# Extrait
Le recyclage des métaux de Très Faible Activité (TFA) est également évoqué. A noter qu’en France, plusieurs installations du cycle combustible ou de production d’électricité sont à l’arrêt et en cours de déconstruction. Après la phase d’exploitation, les exploitants sont responsables de la déconstruction et de la gestion des déchets issus de ses installations. Les déchets produits sont majoritairement à vie courte de très faible ou faible à moyenne activité. Dans les années à venir, avec la croissance attendue des activités de déconstruction, les flux de déchets de démantèlement des installations (par exemple les centrales et installations d’enrichissement) vont significativement augmenter, notamment les flux de métaux de très faible activité.

[Une suite d'enregistrements]
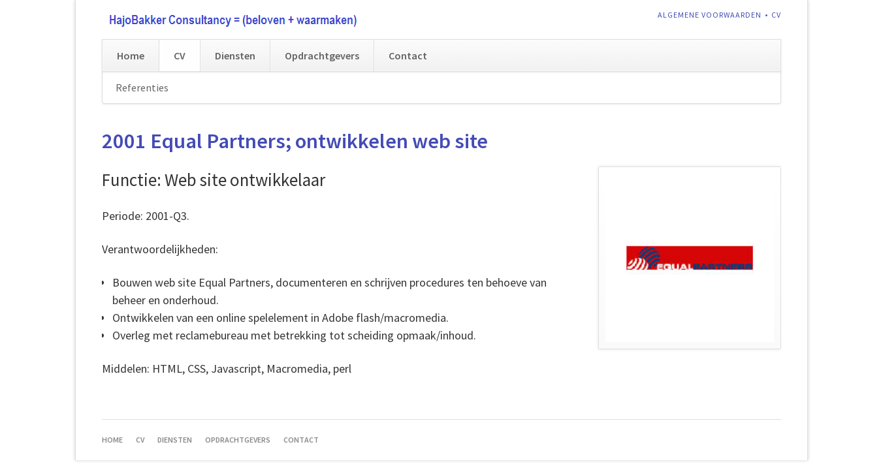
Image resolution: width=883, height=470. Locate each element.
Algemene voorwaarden (710, 15)
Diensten (235, 55)
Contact (408, 55)
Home (130, 55)
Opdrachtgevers (322, 55)
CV (776, 15)
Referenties (142, 87)
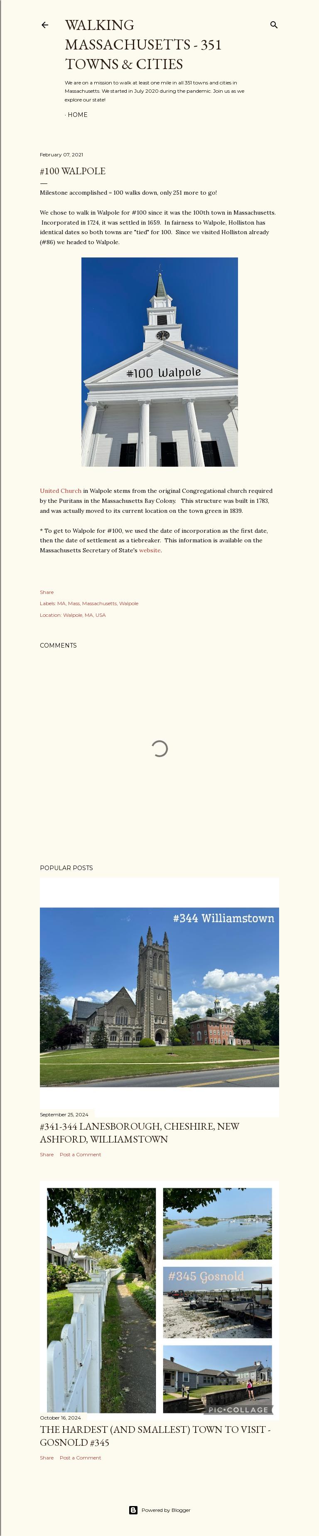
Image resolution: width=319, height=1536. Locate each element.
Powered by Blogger (159, 1510)
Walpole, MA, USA (84, 615)
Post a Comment (80, 1154)
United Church (60, 491)
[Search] (274, 23)
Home (78, 115)
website (150, 550)
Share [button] (47, 592)
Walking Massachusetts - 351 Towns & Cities (143, 44)
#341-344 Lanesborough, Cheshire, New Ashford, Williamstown (139, 1132)
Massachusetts (99, 603)
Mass (74, 603)
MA (61, 603)
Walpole (128, 603)
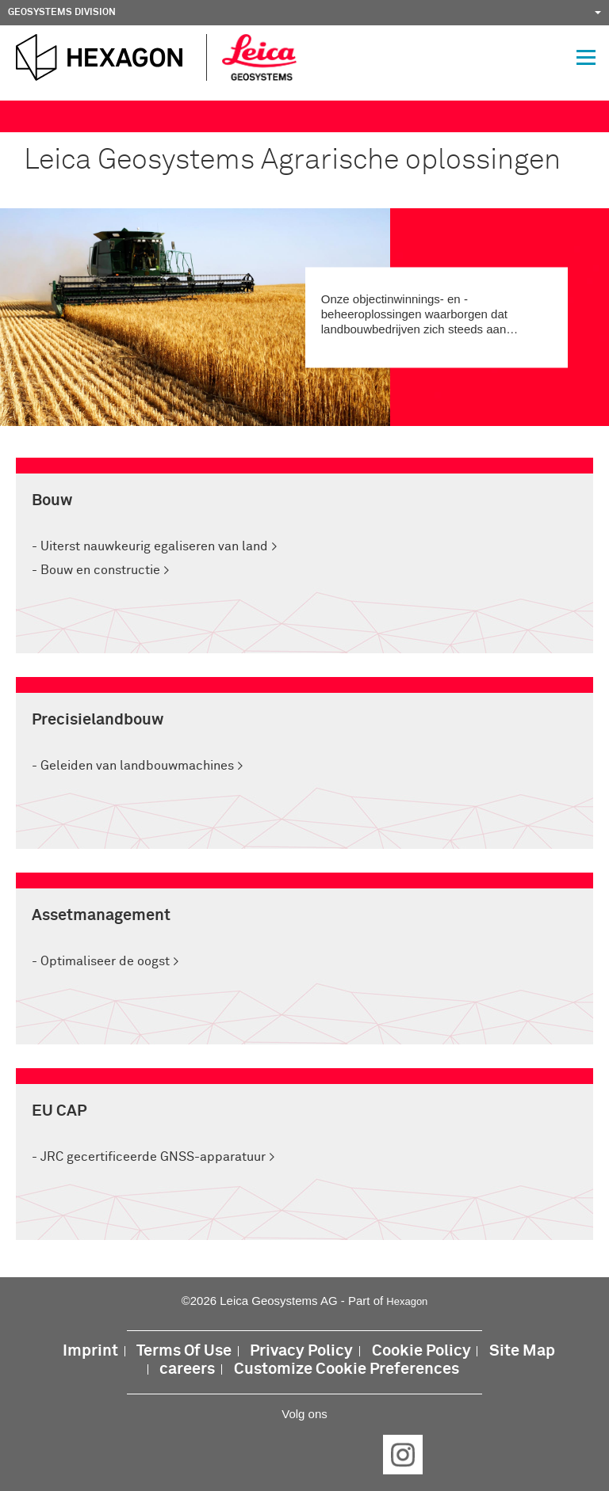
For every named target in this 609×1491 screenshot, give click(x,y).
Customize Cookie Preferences (346, 1369)
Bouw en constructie (100, 570)
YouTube (353, 1454)
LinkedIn (255, 1454)
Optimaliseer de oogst (105, 961)
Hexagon (406, 1301)
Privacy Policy (301, 1351)
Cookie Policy (421, 1351)
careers (187, 1369)
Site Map (522, 1351)
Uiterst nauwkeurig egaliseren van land (154, 546)
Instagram (403, 1454)
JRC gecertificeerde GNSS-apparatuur (153, 1157)
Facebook (206, 1454)
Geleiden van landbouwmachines (137, 765)
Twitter (304, 1454)
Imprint (90, 1351)
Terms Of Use (184, 1351)
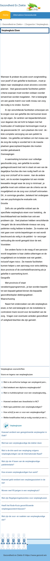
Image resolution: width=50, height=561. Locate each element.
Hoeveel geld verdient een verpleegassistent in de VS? (23, 481)
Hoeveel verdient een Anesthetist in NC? (21, 401)
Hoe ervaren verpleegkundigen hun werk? (19, 472)
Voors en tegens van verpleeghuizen (17, 374)
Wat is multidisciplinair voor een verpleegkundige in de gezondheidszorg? (25, 393)
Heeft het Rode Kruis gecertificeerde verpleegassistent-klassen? (17, 507)
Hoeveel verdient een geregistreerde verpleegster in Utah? (24, 434)
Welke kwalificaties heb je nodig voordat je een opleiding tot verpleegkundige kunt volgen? (25, 417)
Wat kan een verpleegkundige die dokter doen (21, 443)
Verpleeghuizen (16, 425)
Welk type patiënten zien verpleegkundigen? (22, 407)
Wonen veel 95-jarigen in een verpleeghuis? (20, 490)
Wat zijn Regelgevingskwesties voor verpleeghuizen (24, 498)
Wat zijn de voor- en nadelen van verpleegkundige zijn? (23, 518)
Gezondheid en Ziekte (12, 24)
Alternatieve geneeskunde (24, 15)
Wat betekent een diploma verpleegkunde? (22, 387)
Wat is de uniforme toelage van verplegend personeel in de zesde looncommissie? (25, 382)
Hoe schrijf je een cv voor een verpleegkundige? (24, 412)
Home (5, 15)
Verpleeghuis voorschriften (13, 369)
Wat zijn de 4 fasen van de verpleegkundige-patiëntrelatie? (20, 463)
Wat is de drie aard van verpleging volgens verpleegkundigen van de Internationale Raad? (21, 452)
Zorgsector (30, 24)
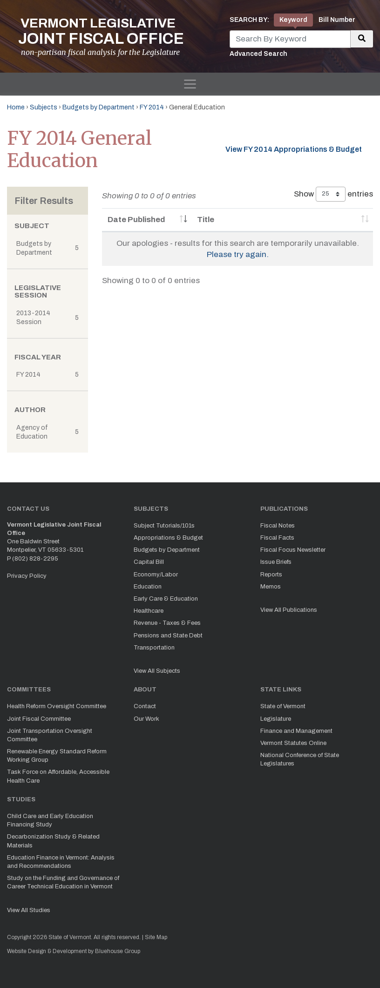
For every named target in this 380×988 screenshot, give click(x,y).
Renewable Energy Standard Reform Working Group (57, 755)
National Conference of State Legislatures (299, 759)
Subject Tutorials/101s (164, 525)
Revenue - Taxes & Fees (167, 623)
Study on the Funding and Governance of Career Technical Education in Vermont (63, 882)
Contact (145, 706)
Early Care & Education (166, 599)
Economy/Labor (156, 574)
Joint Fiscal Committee (39, 719)
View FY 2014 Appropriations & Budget (293, 149)
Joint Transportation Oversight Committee (49, 735)
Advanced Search (258, 53)
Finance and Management (296, 731)
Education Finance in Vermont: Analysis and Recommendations (61, 861)
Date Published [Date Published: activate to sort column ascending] (136, 219)
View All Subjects (157, 671)
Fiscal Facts (277, 538)
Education (148, 586)
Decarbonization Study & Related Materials (53, 840)
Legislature (275, 719)
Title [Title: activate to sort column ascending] (205, 219)
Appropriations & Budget (168, 538)
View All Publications (288, 610)
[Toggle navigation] (190, 84)
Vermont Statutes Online (293, 743)
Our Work (146, 719)
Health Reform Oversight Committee (56, 706)
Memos (270, 586)
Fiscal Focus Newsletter (293, 550)
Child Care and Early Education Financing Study (50, 820)
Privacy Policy (27, 576)
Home (16, 107)
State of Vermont (282, 706)
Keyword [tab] (293, 19)
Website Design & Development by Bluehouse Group (73, 951)
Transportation (154, 647)
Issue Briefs (276, 562)
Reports (271, 574)
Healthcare (148, 611)
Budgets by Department (98, 107)
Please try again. (238, 254)
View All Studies (28, 910)
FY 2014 (152, 107)
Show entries (333, 194)
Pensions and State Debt (168, 635)
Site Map (156, 937)
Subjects (43, 107)
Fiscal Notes (277, 525)
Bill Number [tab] (337, 19)
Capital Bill (149, 562)
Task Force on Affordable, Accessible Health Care (58, 776)
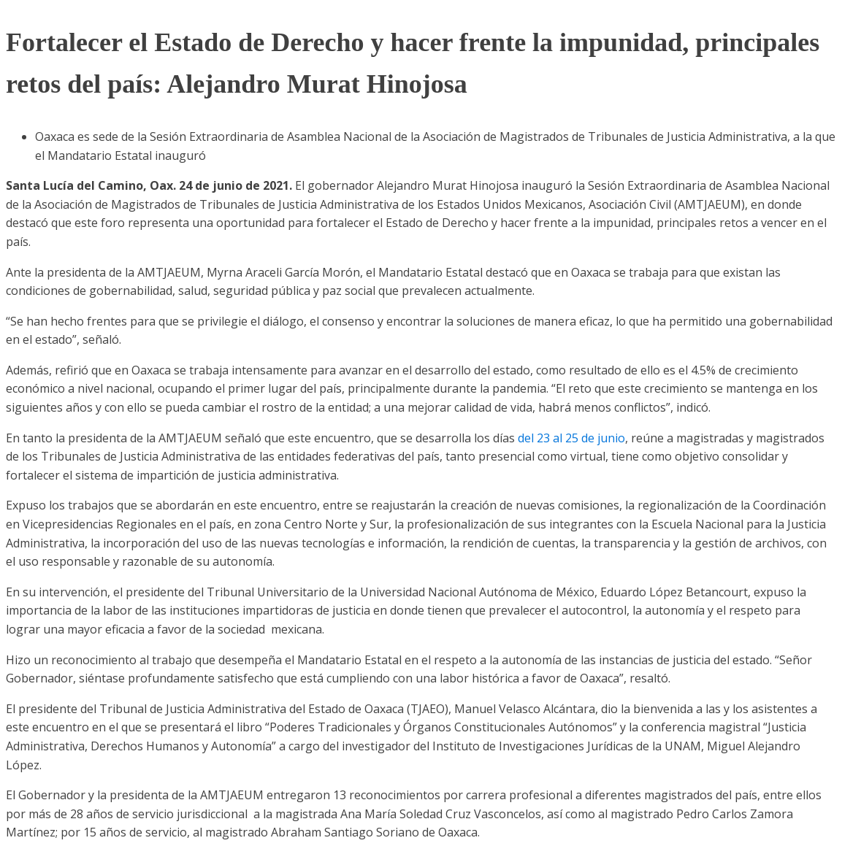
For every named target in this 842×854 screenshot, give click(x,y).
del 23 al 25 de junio (571, 438)
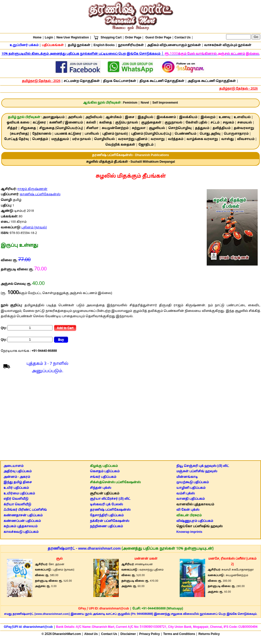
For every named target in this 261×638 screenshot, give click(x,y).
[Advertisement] (130, 418)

# Tâches à réaliser
A. Recopiez mot pour mot, dans l'extrait sur les métaux TFA, le passage allant de « Le recyclage des » jusqu'à « très faible activité. ».
B. Reprenez l'extrait sur les métaux TFA et rédigez-en la suite.

# Résultats par ordre
A.
Le recyclage des métaux de Très Faible Activité (TFA) est également évoqué. A noter qu’en France, plusieurs installations du cycle combustible ou de production d’électricité sont à l’arrêt et en cours de déconstruction. Après la phase d’exploitation, les exploitants sont responsables de la déconstruction et de la gestion des déchets issus de ses installations. Les déchets produits sont majoritairement à vie courte de très faible ou faible à moyenne activité. Dans les années à venir, avec la croissance attendue des activités de déconstruction, les flux de déchets de démantèlement des installations (par exemple les centrales et installations d’enrichissement) vont significativement augmenter, notamment les flux de métaux de très faible activité.

B.
Cette action 3 rappelle la nécessité d’une concertation significative entre les pouvoirs publics, les organisations syndicales et les industriels, afin de disposer de feuilles de route pour anticiper les investissements sur le moyen/long-terme. Les échéances associées à ces feuilles de route R&D pouvant être très longues, la filière a besoin d’une grande stabilité et un soutien fort de l’Etat, au niveau des financements publics des orientations stratégiques retenues par l’Etat et de l’adaptation du cadre réglementaire.
Action 4 : Définir les réacteurs nucléaires de demain et les outils du futur
Cette action 4 porte en particulier sur le développement de l’EPR2 et d’un SMR (Small Modular Reactor), ainsi que de l’Usine nucléaire du futur.
L’objectif est de définir les réacteurs et outils du futur, en visant plus particulièrement à accélérer l’initiative « Usine Nucléaire du Futur », lancée par EDF, le CEA et Framatome, et à développer un modèle de SMR (Small Modular Reactor) de technologie française. Cet objectif s’inscrit dans le cadre de la PPE, où le Gouvernement a annoncé qu’il conduirait, avec la filière nucléaire, un programme de travail qui devra rendre ses conclusions à mi 2021, afin de permettre une prise de décision sur le lancement éventuel d’un programme de construction de nouveaux réacteurs en France, avec l’EPR2.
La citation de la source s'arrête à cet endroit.